- [Input data]:
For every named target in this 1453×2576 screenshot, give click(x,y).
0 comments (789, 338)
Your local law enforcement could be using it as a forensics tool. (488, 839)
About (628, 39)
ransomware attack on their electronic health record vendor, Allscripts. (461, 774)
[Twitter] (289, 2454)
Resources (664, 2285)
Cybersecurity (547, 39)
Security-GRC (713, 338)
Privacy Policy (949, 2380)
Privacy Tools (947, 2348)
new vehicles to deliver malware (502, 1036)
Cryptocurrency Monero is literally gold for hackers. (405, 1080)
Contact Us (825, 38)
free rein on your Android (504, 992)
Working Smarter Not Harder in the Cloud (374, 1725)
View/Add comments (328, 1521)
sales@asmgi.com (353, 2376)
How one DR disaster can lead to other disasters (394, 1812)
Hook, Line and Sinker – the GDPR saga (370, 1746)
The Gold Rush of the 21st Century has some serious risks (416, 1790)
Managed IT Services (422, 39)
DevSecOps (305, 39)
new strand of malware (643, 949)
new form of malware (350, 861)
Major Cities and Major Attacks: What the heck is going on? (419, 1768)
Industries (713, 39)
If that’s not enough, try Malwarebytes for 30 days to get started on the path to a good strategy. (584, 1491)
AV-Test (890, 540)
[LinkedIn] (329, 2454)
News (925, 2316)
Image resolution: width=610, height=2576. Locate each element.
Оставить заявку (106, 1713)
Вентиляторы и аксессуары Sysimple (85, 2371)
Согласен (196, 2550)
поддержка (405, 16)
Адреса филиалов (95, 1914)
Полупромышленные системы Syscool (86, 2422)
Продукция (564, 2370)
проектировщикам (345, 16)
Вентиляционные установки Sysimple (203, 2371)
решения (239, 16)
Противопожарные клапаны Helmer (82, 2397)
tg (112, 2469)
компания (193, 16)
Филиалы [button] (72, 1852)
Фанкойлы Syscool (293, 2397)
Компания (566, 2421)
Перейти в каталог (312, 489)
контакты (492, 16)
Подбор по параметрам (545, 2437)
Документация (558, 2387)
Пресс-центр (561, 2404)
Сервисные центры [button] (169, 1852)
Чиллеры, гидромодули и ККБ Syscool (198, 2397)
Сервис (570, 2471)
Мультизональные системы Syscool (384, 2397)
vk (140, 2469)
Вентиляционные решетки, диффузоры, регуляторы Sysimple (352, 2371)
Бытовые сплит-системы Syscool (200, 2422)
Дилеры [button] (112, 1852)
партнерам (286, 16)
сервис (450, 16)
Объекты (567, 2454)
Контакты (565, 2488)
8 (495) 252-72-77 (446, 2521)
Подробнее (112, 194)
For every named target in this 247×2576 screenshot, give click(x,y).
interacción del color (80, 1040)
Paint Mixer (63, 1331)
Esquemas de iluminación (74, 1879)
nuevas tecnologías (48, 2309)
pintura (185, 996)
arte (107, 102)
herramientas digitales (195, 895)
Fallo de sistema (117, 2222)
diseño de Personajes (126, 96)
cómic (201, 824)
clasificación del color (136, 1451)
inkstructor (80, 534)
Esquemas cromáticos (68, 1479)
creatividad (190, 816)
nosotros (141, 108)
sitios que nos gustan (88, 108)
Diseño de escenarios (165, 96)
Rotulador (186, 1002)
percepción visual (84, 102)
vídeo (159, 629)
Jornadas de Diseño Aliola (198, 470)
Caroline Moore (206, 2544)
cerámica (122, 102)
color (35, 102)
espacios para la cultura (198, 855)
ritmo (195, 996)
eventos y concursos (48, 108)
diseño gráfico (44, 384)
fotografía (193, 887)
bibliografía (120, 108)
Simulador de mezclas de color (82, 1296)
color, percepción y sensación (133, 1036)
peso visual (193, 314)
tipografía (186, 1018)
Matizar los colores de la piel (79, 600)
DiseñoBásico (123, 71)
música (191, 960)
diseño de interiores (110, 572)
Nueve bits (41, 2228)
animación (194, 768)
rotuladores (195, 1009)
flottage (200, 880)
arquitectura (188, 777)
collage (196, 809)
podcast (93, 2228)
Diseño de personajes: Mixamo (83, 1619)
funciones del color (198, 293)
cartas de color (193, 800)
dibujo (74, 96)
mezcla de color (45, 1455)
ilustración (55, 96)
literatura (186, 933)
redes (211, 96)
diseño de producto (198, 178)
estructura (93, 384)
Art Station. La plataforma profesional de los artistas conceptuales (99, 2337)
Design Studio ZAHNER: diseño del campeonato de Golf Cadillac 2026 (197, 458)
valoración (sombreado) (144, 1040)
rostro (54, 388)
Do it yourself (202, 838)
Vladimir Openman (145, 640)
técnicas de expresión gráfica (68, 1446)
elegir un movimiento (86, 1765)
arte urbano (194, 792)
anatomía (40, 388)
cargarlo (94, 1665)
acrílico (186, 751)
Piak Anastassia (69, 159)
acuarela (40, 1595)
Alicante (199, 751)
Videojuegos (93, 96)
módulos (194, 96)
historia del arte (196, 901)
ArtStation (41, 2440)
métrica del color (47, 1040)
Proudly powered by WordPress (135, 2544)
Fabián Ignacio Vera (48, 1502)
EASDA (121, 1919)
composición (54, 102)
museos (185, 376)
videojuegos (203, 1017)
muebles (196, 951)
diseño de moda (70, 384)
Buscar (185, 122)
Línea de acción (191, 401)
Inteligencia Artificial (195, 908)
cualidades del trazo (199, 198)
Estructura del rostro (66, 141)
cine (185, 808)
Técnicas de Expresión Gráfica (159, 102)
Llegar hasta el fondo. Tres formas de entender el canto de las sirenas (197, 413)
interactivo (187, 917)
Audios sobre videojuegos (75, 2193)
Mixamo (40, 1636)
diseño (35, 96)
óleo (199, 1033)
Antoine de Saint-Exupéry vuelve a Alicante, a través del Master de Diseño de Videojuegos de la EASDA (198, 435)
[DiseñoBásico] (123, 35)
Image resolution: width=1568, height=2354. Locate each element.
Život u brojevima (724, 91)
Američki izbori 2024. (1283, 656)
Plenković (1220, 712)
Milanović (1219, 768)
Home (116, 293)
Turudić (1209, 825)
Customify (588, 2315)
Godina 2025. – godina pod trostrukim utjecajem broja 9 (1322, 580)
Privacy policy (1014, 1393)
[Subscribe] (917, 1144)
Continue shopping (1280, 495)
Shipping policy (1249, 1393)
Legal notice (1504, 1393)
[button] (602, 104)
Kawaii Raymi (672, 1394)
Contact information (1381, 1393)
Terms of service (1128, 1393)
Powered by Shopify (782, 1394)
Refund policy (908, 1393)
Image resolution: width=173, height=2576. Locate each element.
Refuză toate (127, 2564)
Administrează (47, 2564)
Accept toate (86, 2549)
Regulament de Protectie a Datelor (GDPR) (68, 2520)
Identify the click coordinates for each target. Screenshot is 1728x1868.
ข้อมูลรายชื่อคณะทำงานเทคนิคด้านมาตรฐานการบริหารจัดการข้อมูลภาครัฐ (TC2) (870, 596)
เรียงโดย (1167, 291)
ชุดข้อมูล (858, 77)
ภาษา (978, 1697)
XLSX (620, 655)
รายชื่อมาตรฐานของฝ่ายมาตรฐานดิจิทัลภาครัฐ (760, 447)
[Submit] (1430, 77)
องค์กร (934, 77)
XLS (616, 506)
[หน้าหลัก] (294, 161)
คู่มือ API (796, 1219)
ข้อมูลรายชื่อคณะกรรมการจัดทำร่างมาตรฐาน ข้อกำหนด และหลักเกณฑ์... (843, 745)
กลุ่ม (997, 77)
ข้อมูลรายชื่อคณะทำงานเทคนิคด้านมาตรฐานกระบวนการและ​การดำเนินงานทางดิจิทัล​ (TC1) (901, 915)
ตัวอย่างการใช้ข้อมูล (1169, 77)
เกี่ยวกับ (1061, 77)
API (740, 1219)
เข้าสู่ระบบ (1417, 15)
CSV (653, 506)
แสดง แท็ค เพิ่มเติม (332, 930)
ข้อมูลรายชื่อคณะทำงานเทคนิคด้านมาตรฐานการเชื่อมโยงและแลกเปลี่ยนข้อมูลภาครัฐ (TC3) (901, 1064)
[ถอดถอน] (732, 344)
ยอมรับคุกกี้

- [Exercise requirements]: Wherever a line in the entries holds "Mixamo", copy that line.

- [Answer section]:
Diseño de personajes: Mixamo (83, 1619)
Mixamo (40, 1636)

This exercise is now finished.